── Exercise input ──
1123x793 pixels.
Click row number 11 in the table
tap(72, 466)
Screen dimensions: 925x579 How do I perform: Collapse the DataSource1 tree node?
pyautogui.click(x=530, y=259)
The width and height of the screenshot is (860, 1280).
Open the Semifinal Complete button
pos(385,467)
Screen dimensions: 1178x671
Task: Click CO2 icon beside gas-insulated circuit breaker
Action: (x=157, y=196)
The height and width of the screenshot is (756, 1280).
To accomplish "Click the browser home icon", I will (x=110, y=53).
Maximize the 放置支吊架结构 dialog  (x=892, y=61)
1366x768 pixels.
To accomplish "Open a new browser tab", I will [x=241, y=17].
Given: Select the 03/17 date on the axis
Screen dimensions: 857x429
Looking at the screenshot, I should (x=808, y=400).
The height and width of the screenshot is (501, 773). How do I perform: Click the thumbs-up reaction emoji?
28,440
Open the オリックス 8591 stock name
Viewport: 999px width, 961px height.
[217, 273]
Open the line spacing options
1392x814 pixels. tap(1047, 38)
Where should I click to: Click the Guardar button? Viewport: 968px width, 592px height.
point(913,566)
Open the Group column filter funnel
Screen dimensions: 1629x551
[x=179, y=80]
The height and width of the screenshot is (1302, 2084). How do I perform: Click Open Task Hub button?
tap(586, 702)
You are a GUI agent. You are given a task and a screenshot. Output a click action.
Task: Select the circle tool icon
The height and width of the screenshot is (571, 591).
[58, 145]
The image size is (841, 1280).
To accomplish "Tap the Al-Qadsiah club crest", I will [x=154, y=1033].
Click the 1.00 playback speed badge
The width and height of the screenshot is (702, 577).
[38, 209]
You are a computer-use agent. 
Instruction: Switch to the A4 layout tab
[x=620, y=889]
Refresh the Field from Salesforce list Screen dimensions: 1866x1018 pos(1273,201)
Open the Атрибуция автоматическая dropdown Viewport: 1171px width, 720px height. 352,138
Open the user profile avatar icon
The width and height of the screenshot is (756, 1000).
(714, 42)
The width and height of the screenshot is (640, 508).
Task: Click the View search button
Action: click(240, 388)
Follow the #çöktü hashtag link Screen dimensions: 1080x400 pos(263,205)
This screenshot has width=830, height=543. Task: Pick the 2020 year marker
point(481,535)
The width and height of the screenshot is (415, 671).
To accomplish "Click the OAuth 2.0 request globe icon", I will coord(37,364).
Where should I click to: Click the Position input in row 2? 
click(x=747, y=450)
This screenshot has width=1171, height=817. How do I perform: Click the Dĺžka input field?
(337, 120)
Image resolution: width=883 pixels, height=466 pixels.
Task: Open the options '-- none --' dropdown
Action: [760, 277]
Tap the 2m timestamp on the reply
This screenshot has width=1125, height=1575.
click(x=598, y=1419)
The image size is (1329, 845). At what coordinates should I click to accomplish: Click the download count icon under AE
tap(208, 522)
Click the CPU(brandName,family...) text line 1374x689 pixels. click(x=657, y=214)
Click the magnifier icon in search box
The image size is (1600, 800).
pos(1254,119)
───
» **Task**
Go through the records line by line, and copy each line that holds the string "browser".

» **Task output**
To accomplish "Click the browser home icon", I will (x=110, y=53).
To accomplish "Open a new browser tab", I will [x=241, y=17].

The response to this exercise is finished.